#### Task item
Find the line holding "Image resolution: width=820, height=1180." in the entries below. Give it again exactly, along with every line after it up to and including the line holding "YogaX (79, 35)".

#### Task inputs
[Start of Attachment]
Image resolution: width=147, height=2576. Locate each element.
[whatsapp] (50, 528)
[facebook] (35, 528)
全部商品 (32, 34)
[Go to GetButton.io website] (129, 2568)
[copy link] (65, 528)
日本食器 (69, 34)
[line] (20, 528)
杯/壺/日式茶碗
[End of Attachment]
[Start of Attachment]
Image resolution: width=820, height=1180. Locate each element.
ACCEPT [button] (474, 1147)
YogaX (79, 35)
[End of Attachment]
[Start of Attachment]
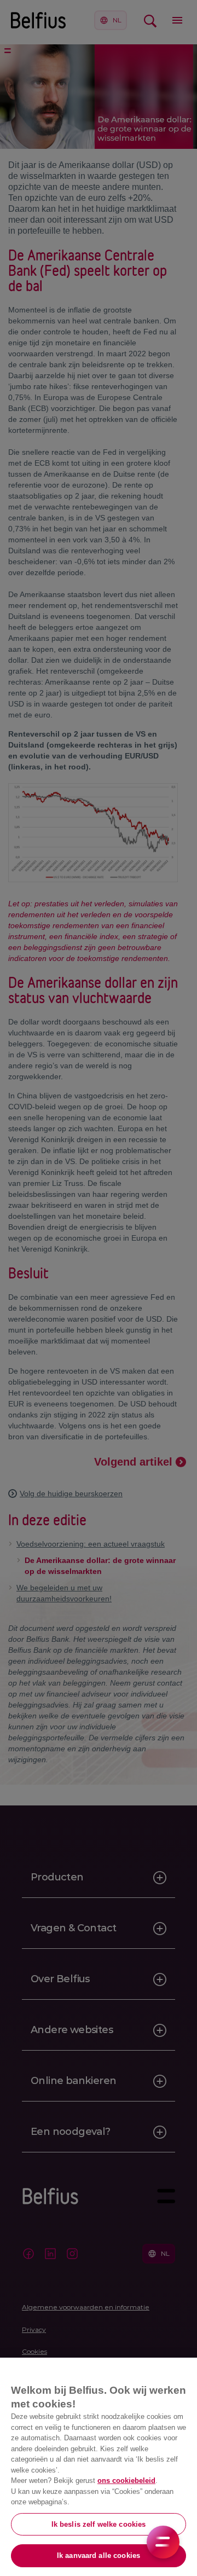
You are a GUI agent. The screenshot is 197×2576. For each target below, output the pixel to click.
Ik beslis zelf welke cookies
[End of Attachment]
#### Written solution
Image resolution: width=820, height=1180. Locate each element.
ACCEPT [button] (474, 1147)
YogaX (79, 35)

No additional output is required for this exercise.